For this project I used Natural Language Processing and unsupervised learning to preform topic modeling on supreme court cases/opinions.
The tools I used were NLTK, sklearn and spacey, as well as beautiful soup for webscraping. I scraped the site https://caselaw.findlaw.com/court/us-supreme-court/ to get all the opinions over the history of the US supreme court. My original intent was to find which supreme court justices were most similar to each other, but my model mainly just picked out the various topics that they wrote about (for example fourth amendment cases, sixth amendment cases, labor laws, etc.) so I pivoted my focus to do topic modeling on the various cases.
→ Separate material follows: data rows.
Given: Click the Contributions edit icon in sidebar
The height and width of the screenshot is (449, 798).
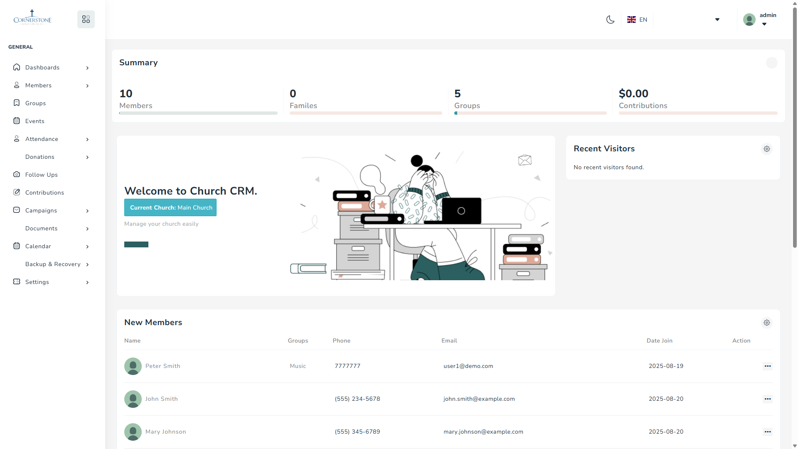Looking at the screenshot, I should coord(17,192).
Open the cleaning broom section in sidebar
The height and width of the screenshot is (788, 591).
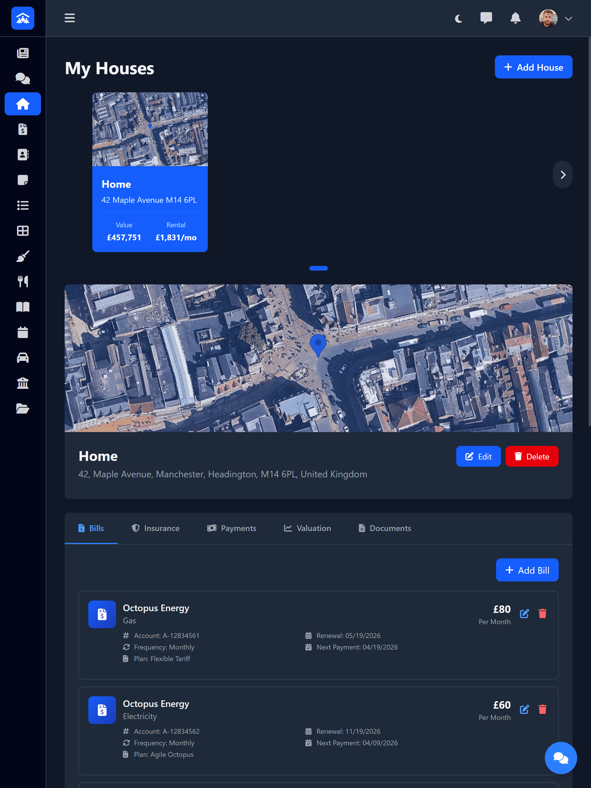[22, 256]
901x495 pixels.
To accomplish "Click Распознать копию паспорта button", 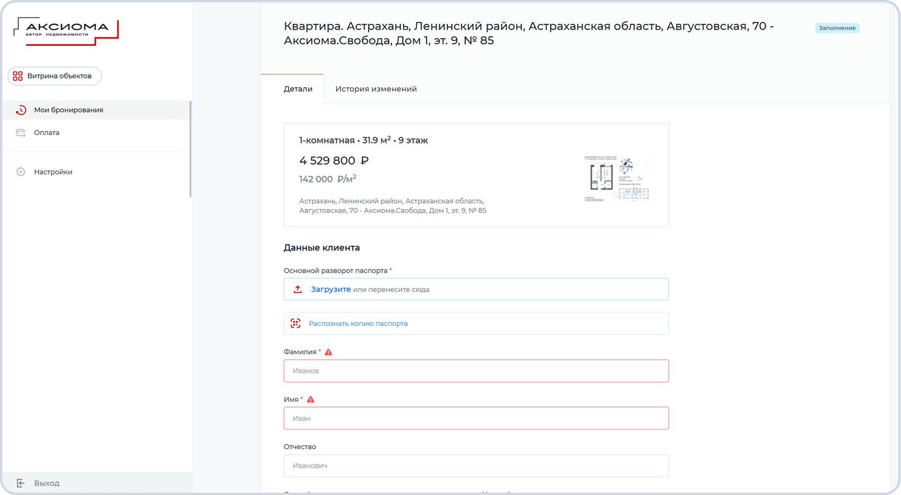I will pyautogui.click(x=358, y=324).
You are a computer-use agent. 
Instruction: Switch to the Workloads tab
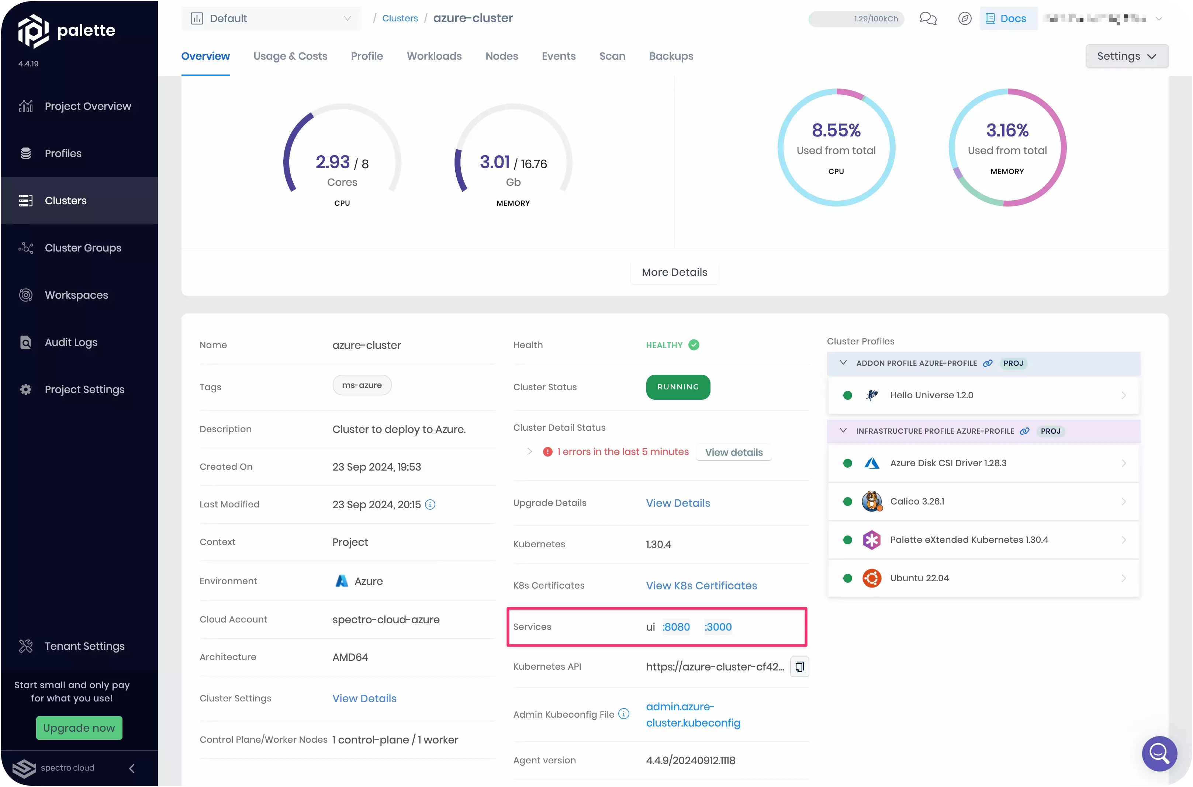point(434,56)
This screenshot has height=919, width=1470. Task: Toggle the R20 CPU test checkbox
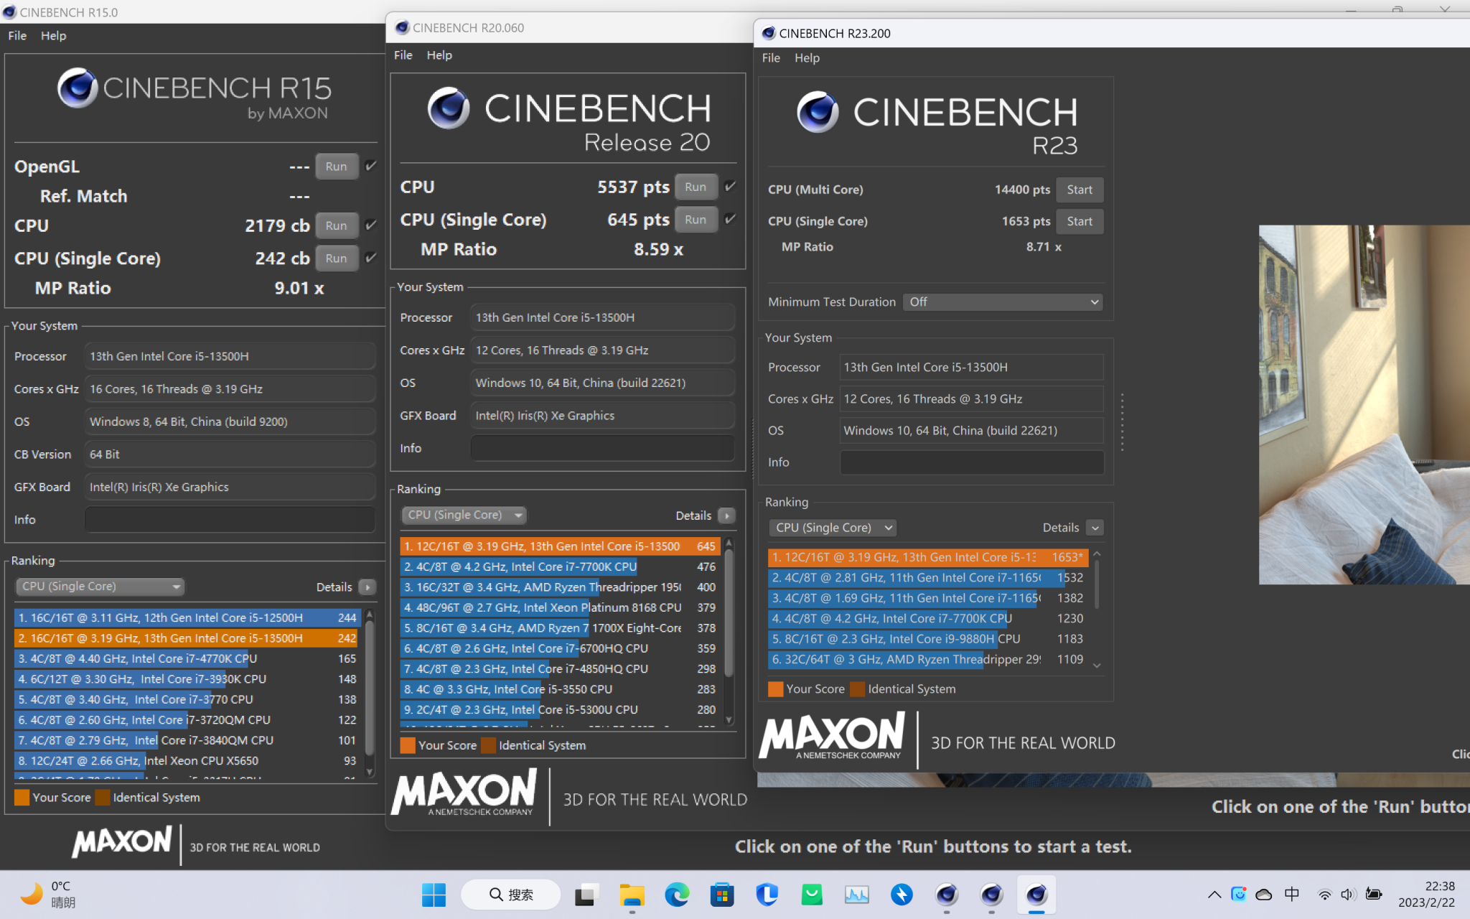[730, 187]
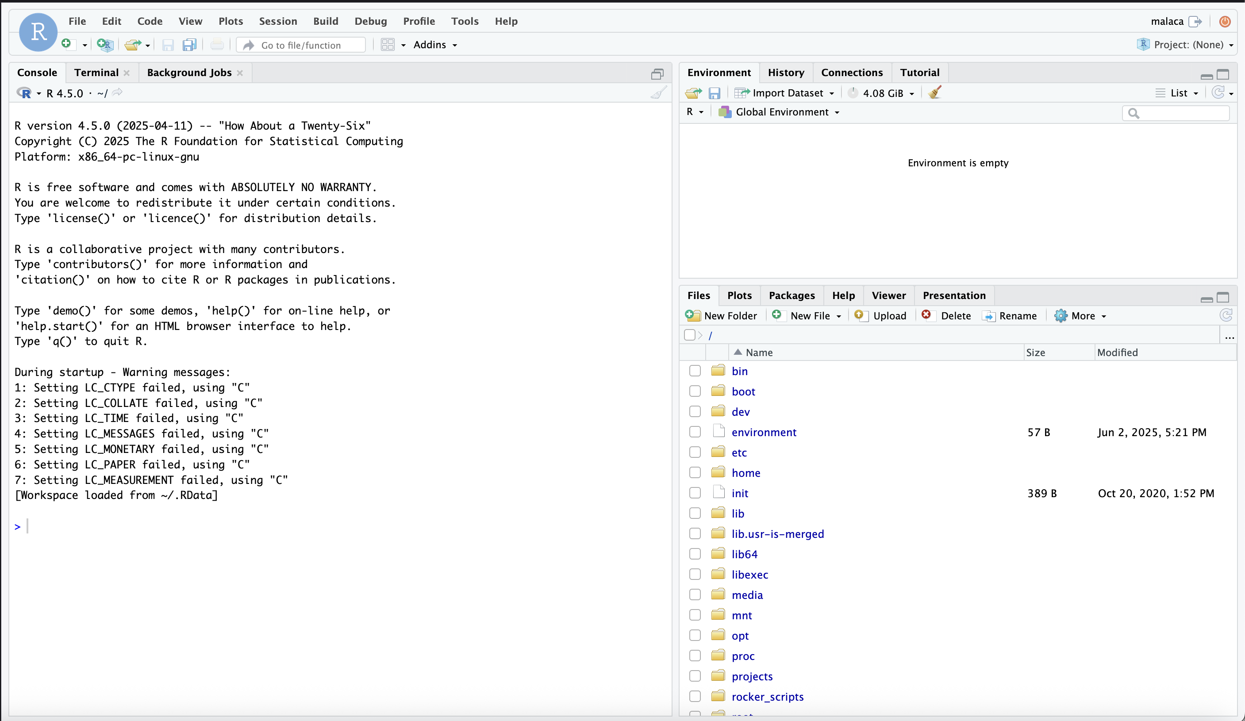Open the Import Dataset tool

click(x=785, y=93)
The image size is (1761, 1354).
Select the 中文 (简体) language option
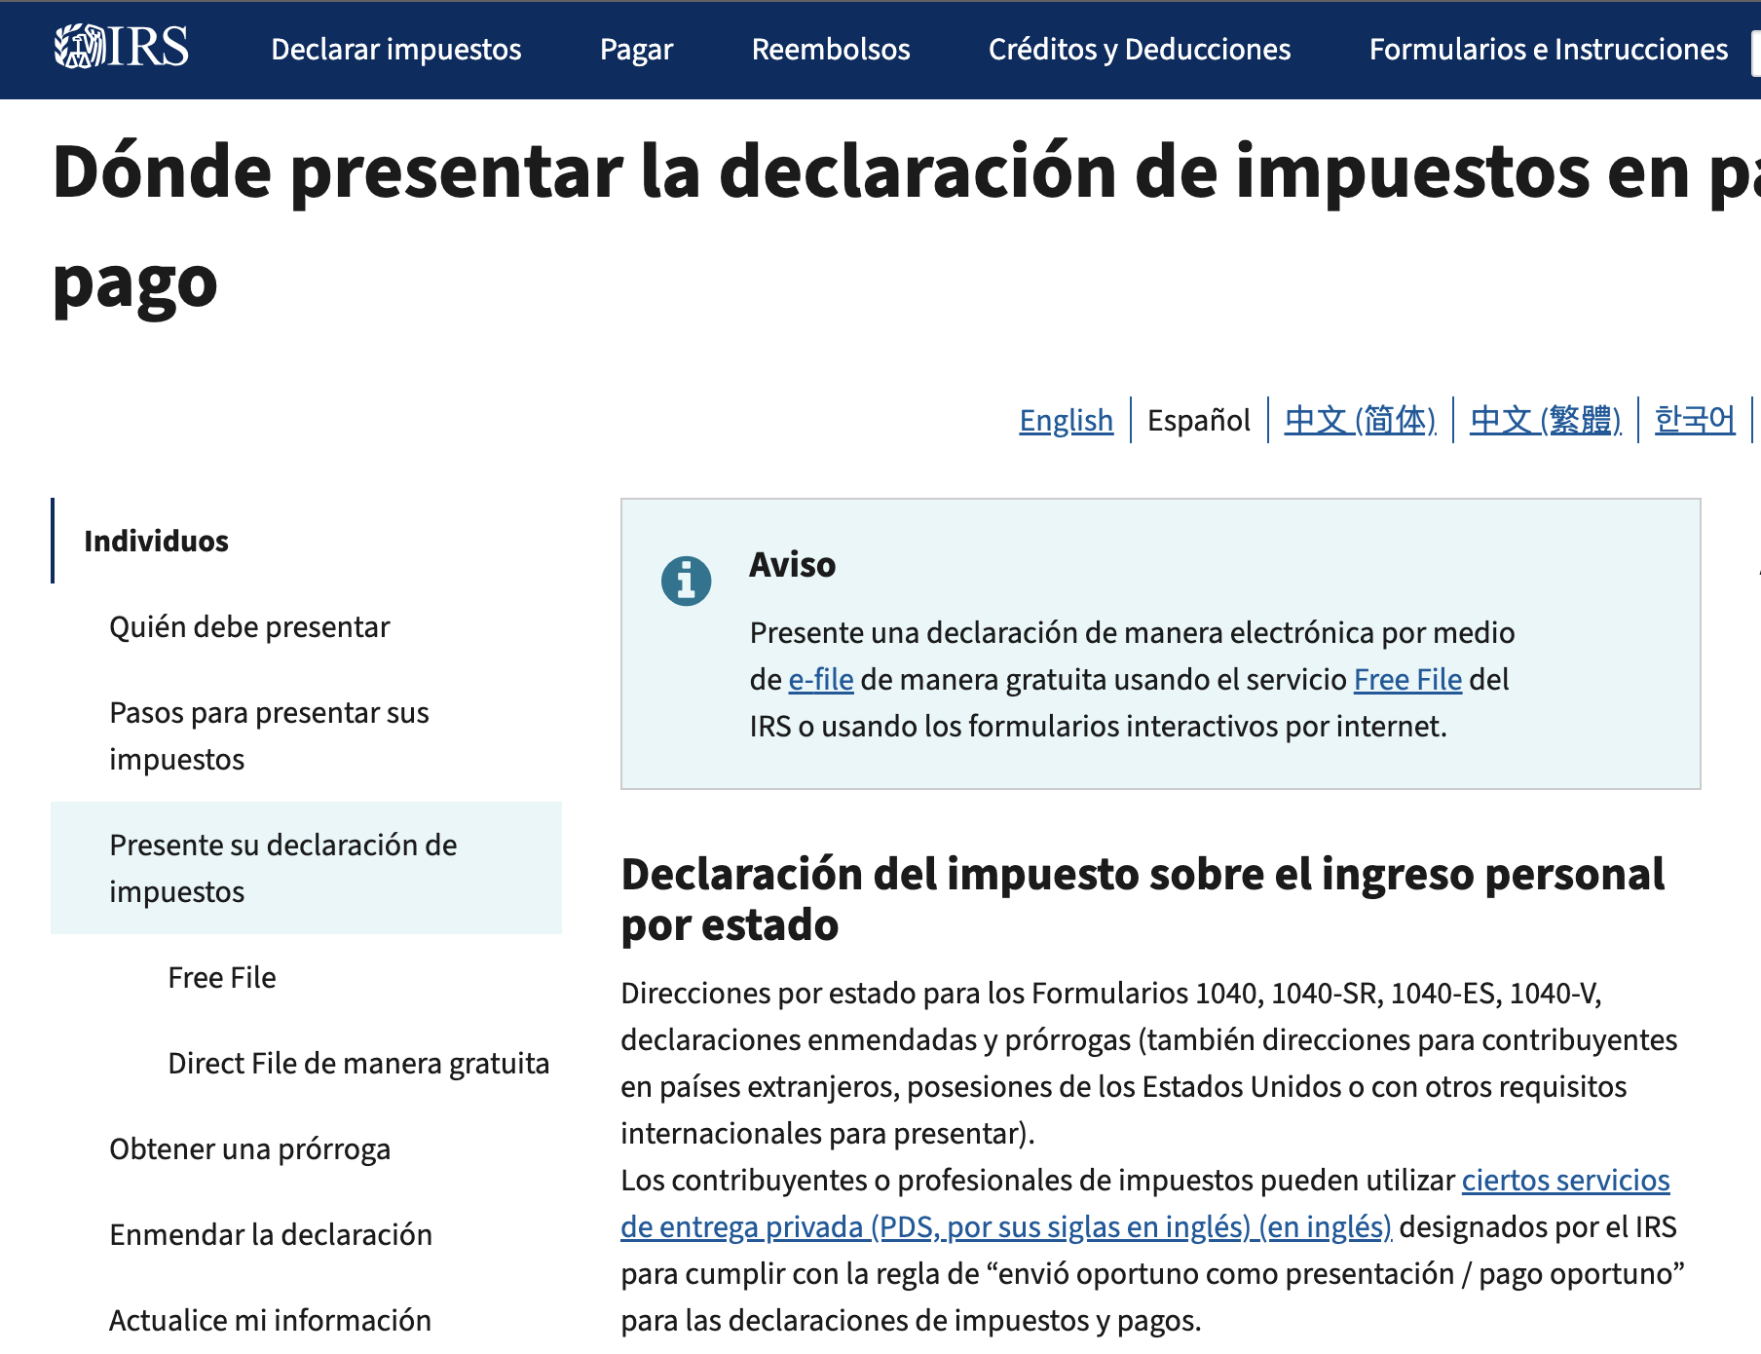pyautogui.click(x=1360, y=420)
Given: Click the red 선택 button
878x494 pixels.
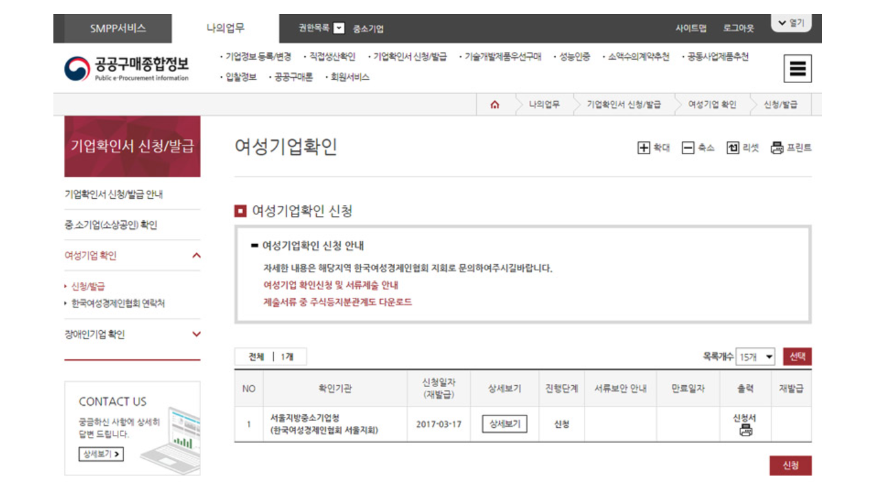Looking at the screenshot, I should pyautogui.click(x=797, y=357).
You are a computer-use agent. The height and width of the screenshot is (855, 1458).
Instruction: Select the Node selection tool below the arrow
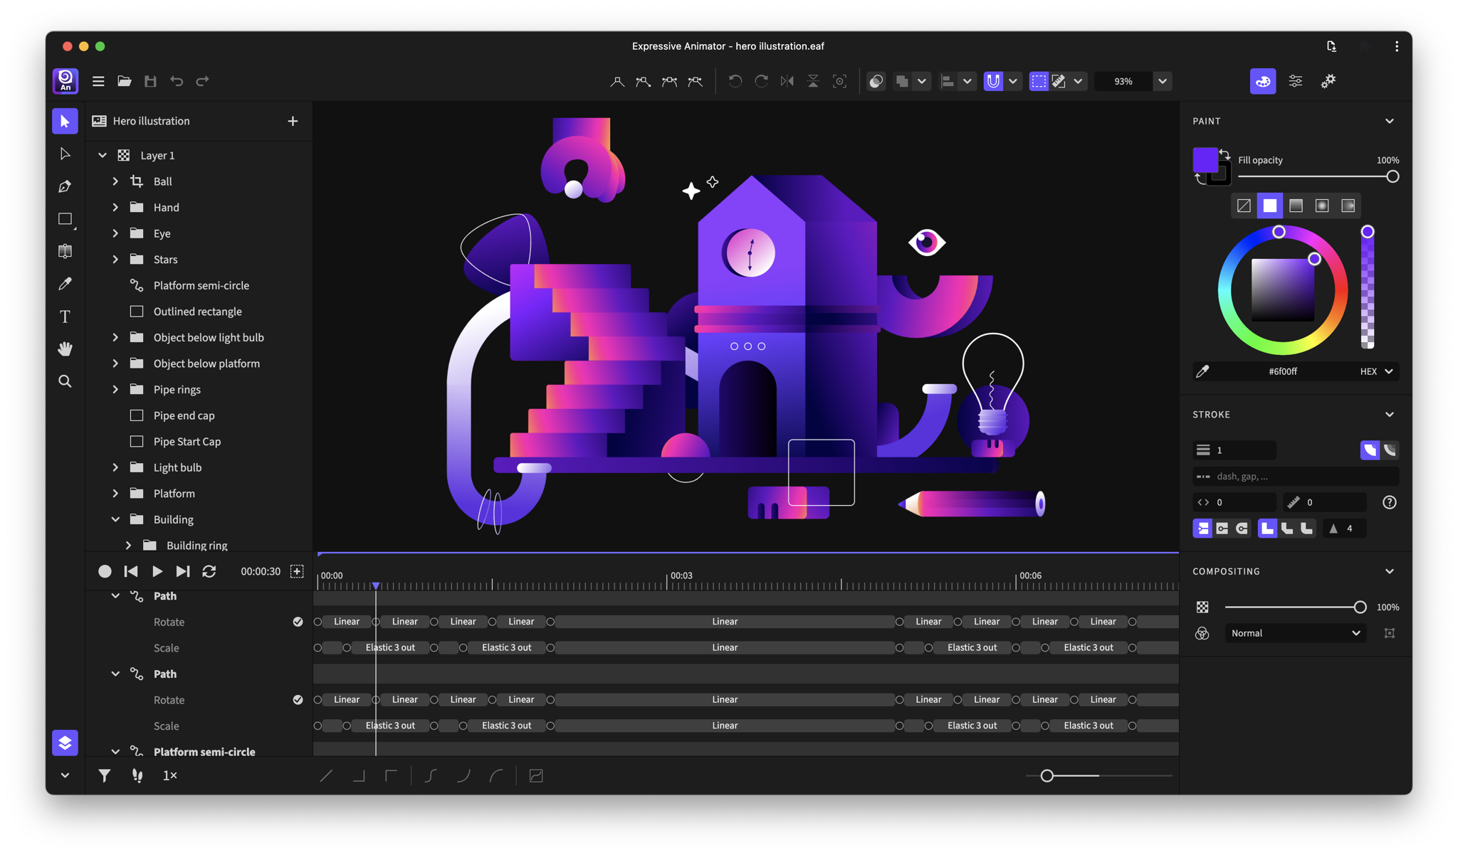point(65,154)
Due to the large amount of "legalese" in the documents, my model often had a hard time differentiating the cases, so I ended up with one large miscellaneous group (or topic).
These notebooks will take you through my process.
first I scraped wikipedia to the name of all the justices.
then I scraped the site caselaw.findlaw.com to get the link to each individual case on that site, then grabbed the text of the opinions from each link.
I pulled out the name of each case and divided them between justices --since each case often had multiple justices writing opinions: majority opinion, concurring opinions and dissenting opinions.
The next two notebooks are very similar, the first is topic modeling cases from the last 60 years, and then topic modeling all cases from the beginning of the court to present.
Then I used my seperated-by-justice documents to see which justices were similar and what topics (from the topic modeling) they wrote about each year.
the last notebook I just used to do some visualization. I used that to save a csv which I put into Tableau so the visualization process is not actually in that notebook.